The BPA issued a Final Record of Decision (ROD) on September 4, 2008, to establish new RPSAs and another ROD on September 22, 2008 in the WP-07 case.  Together the RODs continue to reflect no residential exchange benefits for IPC’s residential and small farm customers in the foreseeable future.  IPC has filed petitions for review in the U.S. Court of Appeals for the Ninth Circuit challenging both RODs – the RPSAs on November 26, 2008, and the WP-07 case on December 16, 2008, as have other IOUs and other regional customers of the BPA and state utility commissions.  Additionally, the BPA issued a Final ROD in its WP-10 rate case on July 21, 2009, which establishes BPA power rates for fiscal years 2010-2011.  The WP-10 ROD incorporates many of the determinations that the BPA made in the WP-07 ROD.  IPC and other IOUs have filed petitions for review in the U.S. Court of Appeals for the Ninth Circuit challenging the WP-10 ROD.

A mediation process within the Ninth Circuit Court was initiated in an attempt to settle issues raised in the appeals of the WP-07 case.  Three meetings were held in February and March 2009 between the BPA, IOUs, other regional customers of the BPA and state utility commissions to determine if there is common ground for an overall settlement of the Residential Exchange Program issues.  The mediation effort was unsuccessful, and the court established briefing schedules with initial briefs filed by August 19, 2009, and briefing to conclude on February 26, 2010.  Oral argument has not yet been scheduled.

A renewed settlement effort was initiated in July 2009 in an attempt to resolve the residential exchange program issues.  Three settlement conferences took place during August and September and a fourth is scheduled for November 2009.

IPC will continue its efforts to secure future benefits for its customers.  Since these benefits were passed through to IPC’s customers, the outcome of this matter is not expected to have an effect on IPC’s financial condition or results of operations.
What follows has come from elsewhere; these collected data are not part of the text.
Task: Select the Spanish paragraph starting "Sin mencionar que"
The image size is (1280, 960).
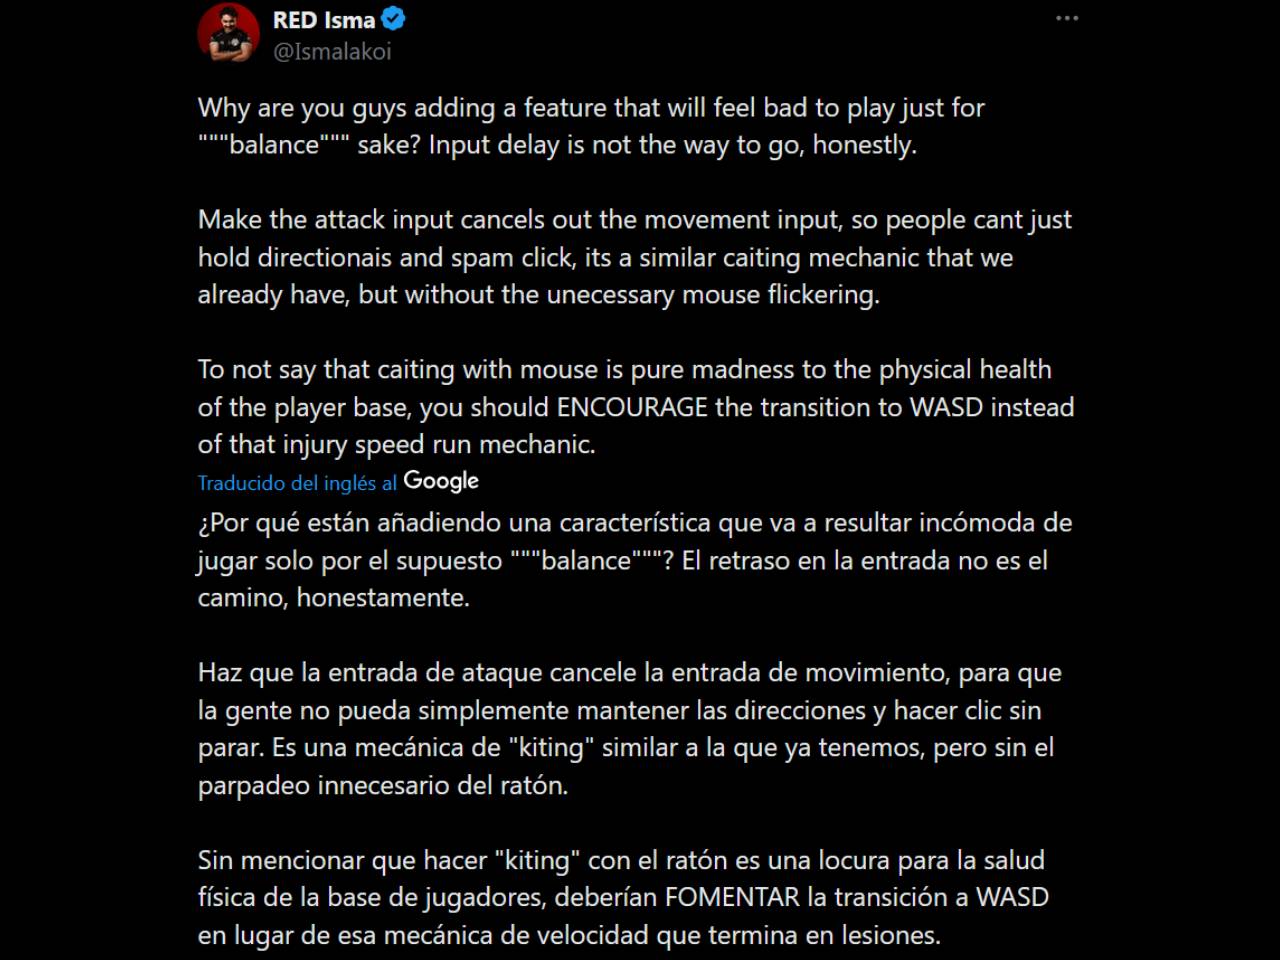Action: [623, 898]
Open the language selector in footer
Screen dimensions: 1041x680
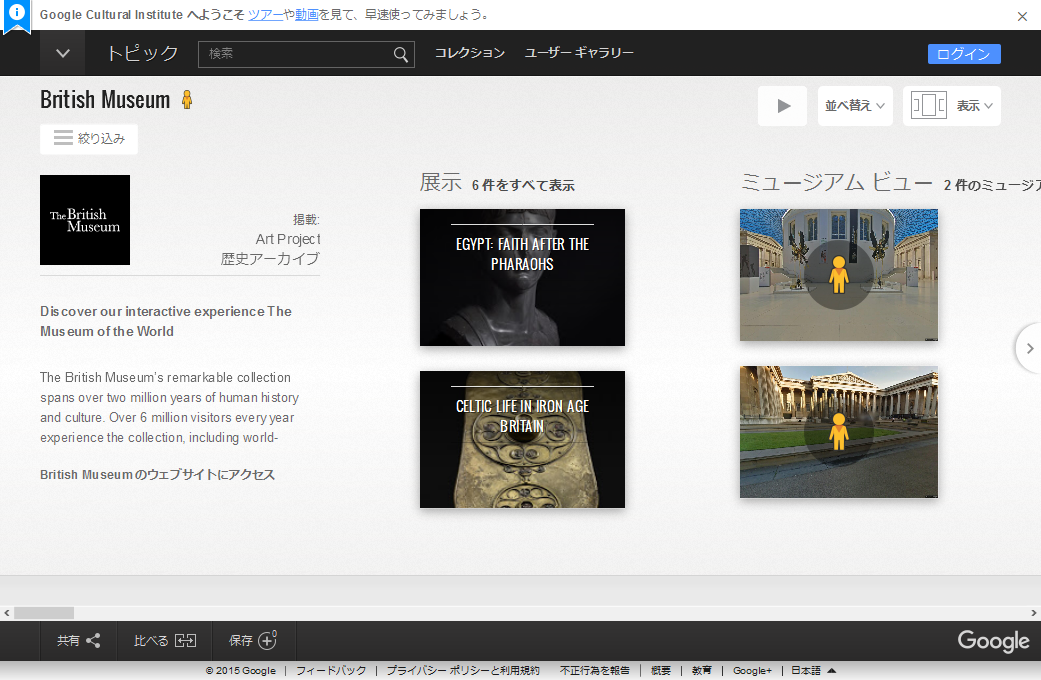tap(813, 671)
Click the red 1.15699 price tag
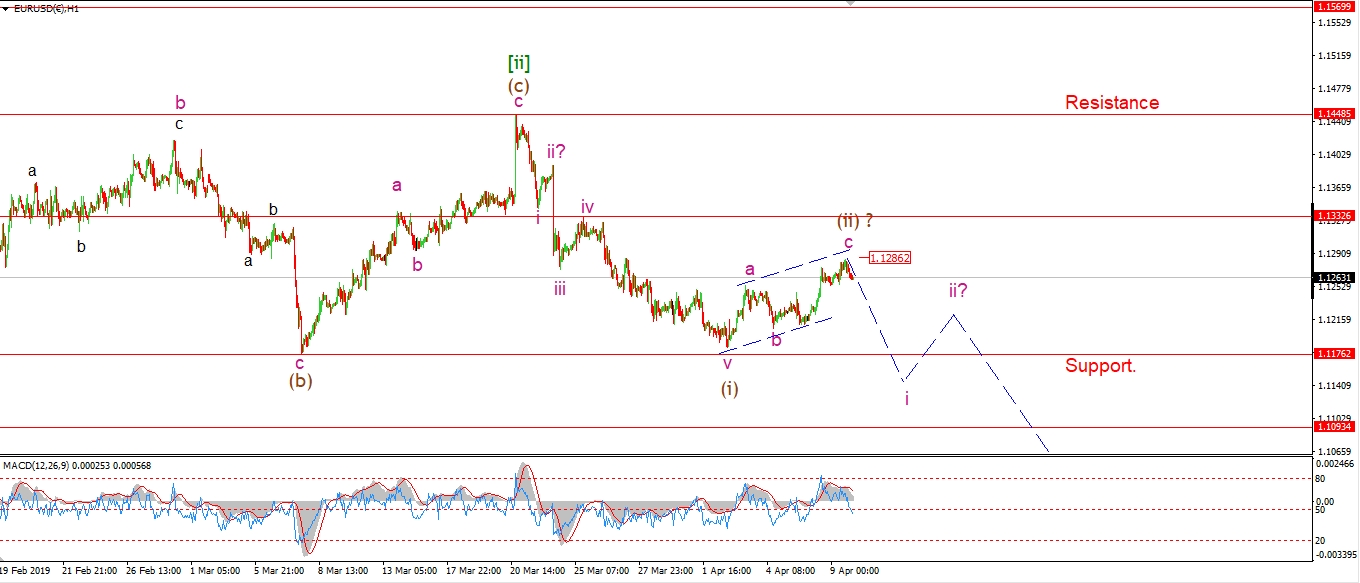The height and width of the screenshot is (583, 1360). pos(1334,7)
OATT:  On March 24, 2006, IPC submitted a revised OATT filing with the FERC requesting an increase in transmission rates.  In the filing, IPC proposed to move from a fixed rate to a formula rate, which allows for transmission rates to be updated each year based on financial and operational data IPC is required to file annually with the FERC in its Form 1.  The formula rate request included a rate of return on equity of 11.25 percent.  IPC’s filing was opposed by several affected parties.  Effective June 1, 2006, the FERC accepted IPC’s proposed new rates, subject to refund pending the outcome of the hearing and settlement process.

On August 8, 2007, the FERC approved a settlement agreement by the parties on all issues except the treatment of contracts for transmission service that contain their own terms, conditions and rates that were in existence before the implementation of OATT in 1996 (Legacy Agreements).  This settlement reduced IPC’s proposed new rates and, as a result, approximately $1.7 million collected in excess of the settlement rates between June 1, 2006, and July 31, 2007, was refunded with interest in August 2007.  As part of the settlement agreement, the FERC established an authorized rate of return on equity of 10.7 percent.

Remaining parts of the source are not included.